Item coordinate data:
— BEGIN —

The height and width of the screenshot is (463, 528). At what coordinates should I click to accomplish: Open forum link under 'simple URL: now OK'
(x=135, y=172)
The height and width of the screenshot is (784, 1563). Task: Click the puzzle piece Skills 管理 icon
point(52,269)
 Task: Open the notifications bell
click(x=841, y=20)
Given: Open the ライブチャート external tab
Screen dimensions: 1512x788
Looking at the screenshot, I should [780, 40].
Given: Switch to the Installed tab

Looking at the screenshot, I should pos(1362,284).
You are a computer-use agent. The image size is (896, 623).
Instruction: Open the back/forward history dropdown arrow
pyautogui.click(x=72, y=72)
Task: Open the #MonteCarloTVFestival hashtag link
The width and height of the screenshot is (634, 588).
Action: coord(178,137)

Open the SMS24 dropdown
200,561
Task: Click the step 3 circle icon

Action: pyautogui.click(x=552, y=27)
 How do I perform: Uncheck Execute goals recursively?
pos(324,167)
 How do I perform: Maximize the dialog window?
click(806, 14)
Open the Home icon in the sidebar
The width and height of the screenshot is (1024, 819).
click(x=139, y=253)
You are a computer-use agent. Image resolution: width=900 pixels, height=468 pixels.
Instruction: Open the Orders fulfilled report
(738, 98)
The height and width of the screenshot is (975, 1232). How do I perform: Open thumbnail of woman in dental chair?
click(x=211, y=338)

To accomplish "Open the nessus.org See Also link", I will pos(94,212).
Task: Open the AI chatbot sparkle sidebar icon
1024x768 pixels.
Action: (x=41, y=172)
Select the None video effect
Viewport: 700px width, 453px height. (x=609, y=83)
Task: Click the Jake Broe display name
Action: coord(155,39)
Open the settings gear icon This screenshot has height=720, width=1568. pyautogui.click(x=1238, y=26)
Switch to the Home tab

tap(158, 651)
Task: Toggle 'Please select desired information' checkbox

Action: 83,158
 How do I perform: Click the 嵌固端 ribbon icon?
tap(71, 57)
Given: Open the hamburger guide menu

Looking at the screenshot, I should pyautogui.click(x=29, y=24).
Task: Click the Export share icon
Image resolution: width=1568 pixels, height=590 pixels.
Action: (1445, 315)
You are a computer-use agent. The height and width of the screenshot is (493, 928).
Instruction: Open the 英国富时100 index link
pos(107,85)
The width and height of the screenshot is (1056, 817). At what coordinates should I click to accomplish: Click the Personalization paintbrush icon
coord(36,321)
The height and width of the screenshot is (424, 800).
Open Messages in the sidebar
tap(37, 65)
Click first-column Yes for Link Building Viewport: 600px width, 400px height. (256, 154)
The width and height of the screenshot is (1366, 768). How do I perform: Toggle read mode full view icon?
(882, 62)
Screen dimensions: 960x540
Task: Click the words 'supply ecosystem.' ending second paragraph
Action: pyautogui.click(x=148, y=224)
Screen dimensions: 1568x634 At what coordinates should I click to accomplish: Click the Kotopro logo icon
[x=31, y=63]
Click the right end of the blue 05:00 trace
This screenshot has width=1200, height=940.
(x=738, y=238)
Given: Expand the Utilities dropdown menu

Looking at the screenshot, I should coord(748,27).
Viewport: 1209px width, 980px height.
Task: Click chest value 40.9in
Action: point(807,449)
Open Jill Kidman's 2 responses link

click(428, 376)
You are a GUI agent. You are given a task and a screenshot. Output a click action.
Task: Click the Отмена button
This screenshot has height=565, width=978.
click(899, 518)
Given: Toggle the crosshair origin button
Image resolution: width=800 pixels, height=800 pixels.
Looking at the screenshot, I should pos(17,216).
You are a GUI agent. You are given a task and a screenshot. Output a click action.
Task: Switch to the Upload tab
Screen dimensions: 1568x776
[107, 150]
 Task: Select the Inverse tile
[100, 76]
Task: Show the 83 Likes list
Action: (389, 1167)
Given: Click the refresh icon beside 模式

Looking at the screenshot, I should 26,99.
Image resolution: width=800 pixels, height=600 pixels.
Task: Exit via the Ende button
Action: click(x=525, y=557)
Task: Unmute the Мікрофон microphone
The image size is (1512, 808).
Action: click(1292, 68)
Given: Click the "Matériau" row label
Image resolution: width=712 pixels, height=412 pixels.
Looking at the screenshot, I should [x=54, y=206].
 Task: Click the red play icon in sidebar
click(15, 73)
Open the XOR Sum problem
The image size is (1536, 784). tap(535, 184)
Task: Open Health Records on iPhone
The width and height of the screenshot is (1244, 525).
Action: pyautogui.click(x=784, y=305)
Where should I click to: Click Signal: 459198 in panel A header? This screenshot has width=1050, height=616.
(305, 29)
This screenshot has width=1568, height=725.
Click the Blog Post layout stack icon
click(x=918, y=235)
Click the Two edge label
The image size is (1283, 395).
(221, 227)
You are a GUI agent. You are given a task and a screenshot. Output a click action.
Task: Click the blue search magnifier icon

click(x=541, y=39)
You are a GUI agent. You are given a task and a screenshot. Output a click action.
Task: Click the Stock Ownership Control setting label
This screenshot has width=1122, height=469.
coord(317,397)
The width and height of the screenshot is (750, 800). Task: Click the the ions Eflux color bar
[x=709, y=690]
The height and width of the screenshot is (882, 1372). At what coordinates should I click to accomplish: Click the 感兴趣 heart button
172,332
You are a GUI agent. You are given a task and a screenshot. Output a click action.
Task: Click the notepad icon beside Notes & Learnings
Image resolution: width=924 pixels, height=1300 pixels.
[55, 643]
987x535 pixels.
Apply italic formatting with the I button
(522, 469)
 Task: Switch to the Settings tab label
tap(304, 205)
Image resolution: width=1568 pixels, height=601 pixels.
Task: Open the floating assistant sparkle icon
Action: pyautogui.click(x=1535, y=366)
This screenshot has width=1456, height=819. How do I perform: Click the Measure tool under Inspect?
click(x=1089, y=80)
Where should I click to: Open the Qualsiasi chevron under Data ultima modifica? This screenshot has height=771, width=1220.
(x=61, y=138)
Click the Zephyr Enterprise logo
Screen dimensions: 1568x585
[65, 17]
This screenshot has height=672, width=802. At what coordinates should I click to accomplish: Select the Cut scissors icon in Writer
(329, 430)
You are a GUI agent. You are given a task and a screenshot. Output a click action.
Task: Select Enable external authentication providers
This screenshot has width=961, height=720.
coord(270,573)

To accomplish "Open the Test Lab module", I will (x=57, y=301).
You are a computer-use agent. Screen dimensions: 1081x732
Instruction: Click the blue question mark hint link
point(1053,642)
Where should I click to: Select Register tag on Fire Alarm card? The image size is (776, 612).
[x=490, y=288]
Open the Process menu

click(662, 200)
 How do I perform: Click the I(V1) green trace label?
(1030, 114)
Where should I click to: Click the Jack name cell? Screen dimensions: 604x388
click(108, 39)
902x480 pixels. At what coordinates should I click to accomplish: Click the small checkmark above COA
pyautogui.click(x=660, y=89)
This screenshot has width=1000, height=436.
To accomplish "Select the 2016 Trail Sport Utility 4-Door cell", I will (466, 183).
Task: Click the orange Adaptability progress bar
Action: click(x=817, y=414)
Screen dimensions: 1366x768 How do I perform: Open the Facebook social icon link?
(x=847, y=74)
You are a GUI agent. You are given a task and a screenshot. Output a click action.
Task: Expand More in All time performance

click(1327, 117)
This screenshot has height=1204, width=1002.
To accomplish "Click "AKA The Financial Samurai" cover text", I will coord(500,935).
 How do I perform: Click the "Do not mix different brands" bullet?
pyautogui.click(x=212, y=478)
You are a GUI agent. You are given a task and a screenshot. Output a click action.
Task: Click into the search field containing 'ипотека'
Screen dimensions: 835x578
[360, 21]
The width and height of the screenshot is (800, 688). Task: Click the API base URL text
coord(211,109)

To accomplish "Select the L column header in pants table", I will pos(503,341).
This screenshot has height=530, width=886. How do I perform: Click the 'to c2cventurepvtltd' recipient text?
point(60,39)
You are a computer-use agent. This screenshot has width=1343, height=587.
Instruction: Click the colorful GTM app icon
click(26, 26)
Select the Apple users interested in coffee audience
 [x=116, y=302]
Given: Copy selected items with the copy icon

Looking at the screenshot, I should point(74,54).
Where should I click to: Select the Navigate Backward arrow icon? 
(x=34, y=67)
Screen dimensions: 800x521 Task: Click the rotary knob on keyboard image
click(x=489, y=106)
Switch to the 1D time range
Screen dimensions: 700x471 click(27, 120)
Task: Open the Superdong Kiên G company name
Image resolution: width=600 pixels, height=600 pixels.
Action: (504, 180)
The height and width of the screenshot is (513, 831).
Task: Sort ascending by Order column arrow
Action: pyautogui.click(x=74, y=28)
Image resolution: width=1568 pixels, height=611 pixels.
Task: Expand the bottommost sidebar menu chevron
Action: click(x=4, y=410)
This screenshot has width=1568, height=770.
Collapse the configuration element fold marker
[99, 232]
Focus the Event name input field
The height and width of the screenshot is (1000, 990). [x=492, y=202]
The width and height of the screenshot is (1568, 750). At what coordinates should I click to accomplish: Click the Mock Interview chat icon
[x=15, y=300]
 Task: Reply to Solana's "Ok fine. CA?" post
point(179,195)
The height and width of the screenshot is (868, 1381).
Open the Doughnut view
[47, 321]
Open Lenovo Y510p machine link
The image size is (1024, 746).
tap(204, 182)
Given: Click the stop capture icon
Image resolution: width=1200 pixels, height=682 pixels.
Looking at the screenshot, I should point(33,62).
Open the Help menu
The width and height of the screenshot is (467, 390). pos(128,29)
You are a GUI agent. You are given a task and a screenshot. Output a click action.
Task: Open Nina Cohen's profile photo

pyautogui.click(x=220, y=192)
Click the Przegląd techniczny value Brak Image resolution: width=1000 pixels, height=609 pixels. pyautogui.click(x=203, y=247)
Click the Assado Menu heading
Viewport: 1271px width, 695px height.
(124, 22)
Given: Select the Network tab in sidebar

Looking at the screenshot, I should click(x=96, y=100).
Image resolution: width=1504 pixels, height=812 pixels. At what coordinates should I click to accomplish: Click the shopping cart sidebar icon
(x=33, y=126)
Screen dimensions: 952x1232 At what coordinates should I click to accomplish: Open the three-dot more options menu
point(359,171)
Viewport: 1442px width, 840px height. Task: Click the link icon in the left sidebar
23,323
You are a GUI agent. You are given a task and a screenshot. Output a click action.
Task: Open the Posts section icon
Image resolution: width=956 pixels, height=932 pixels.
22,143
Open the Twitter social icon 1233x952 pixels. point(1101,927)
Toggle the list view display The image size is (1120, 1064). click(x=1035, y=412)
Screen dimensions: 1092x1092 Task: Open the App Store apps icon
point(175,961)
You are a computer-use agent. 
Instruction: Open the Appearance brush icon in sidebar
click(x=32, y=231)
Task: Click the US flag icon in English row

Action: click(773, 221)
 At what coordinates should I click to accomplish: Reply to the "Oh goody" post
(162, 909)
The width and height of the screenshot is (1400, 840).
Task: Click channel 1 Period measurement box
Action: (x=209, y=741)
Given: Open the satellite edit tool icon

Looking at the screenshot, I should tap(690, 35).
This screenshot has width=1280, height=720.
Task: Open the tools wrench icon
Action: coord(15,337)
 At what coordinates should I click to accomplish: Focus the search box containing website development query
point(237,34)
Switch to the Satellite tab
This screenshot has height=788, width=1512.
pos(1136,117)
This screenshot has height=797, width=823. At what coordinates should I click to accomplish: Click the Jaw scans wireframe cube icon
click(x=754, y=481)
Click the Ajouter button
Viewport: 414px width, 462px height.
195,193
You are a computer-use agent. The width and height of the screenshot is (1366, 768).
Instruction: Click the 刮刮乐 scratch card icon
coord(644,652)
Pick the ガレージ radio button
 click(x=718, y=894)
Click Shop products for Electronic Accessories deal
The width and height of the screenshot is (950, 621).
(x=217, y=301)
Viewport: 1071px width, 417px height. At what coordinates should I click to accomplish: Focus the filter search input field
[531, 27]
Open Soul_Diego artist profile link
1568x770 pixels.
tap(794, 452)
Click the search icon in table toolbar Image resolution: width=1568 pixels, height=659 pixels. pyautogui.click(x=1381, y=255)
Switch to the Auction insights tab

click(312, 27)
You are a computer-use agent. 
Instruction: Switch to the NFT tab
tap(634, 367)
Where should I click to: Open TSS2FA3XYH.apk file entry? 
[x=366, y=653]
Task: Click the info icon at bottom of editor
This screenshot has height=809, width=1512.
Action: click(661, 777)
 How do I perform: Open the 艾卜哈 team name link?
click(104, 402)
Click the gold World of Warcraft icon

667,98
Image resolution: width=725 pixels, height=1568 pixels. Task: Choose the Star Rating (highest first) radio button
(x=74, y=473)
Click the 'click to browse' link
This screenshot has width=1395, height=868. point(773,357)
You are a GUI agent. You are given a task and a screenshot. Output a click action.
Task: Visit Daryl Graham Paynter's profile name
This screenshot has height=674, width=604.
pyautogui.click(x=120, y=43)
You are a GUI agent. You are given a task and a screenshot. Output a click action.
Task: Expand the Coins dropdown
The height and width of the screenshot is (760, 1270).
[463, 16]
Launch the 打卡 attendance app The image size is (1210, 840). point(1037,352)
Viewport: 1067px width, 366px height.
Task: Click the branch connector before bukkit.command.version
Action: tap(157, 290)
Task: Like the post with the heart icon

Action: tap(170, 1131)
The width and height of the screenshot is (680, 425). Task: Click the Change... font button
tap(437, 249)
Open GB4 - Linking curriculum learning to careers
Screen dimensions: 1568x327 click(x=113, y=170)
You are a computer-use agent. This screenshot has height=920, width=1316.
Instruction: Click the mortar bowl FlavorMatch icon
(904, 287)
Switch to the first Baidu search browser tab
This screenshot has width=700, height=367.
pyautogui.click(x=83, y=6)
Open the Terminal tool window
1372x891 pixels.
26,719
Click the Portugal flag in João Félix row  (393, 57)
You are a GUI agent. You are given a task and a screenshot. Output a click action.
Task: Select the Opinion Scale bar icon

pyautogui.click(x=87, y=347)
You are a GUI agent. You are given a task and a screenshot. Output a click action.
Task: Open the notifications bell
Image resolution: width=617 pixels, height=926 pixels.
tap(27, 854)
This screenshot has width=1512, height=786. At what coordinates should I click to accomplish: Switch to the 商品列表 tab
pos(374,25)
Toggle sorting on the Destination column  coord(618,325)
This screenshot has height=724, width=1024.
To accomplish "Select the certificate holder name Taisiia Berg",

— END —

Can you write out the part that opens with the line containing "The width and height of the screenshot is (1568, 750)." and closes with the line containing "The width and height of the screenshot is (467, 390).", substituting "Pie" for "Doughnut" and leaving everything else unchanged?

The width and height of the screenshot is (1568, 750). At what coordinates should I click to accomplish: Click the Mock Interview chat icon
[x=15, y=300]
 Task: Reply to Solana's "Ok fine. CA?" post
point(179,195)
The height and width of the screenshot is (868, 1381).
Open the Pie view
[47, 321]
Open Lenovo Y510p machine link
The image size is (1024, 746).
tap(204, 182)
Given: Click the stop capture icon
Image resolution: width=1200 pixels, height=682 pixels.
Looking at the screenshot, I should point(33,62).
Open the Help menu
The width and height of the screenshot is (467, 390). pos(128,29)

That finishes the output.